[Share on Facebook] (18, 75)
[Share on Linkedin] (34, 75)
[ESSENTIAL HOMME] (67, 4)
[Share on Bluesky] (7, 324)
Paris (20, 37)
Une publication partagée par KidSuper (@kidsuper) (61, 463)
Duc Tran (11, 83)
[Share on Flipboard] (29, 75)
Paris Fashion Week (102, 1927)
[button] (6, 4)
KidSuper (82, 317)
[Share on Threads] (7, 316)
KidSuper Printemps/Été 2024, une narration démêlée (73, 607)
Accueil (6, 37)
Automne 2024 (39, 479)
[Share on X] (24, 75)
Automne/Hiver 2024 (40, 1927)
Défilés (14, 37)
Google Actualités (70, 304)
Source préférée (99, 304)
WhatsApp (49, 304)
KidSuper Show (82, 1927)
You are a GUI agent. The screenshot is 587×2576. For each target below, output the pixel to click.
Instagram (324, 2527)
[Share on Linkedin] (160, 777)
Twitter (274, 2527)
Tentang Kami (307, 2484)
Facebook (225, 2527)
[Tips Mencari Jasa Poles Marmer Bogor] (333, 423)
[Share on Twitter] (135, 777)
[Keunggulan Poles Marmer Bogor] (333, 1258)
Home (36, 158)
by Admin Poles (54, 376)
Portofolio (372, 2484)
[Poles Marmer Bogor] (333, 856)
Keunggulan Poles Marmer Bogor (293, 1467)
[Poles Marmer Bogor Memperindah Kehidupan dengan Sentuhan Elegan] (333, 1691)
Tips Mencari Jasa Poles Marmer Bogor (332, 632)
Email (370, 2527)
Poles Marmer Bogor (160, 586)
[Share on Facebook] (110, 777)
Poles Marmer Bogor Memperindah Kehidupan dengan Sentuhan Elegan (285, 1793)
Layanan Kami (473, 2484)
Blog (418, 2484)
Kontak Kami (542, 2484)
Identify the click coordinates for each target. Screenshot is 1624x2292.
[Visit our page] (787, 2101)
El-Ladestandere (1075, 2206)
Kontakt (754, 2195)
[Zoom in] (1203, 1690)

----

Copy out the lines above exactly, beginning at the one that contains "[Tips Mencari Jasa" and ending at the one that contains "Tips Mencari Jasa Poles Marmer Bogor (332, 632)".

[Tips Mencari Jasa Poles Marmer Bogor] (333, 423)
[Share on Twitter] (135, 777)
[Keunggulan Poles Marmer Bogor] (333, 1258)
Home (36, 158)
by Admin Poles (54, 376)
Portofolio (372, 2484)
[Poles Marmer Bogor] (333, 856)
Keunggulan Poles Marmer Bogor (293, 1467)
[Poles Marmer Bogor Memperindah Kehidupan dengan Sentuhan Elegan] (333, 1691)
Tips Mencari Jasa Poles Marmer Bogor (332, 632)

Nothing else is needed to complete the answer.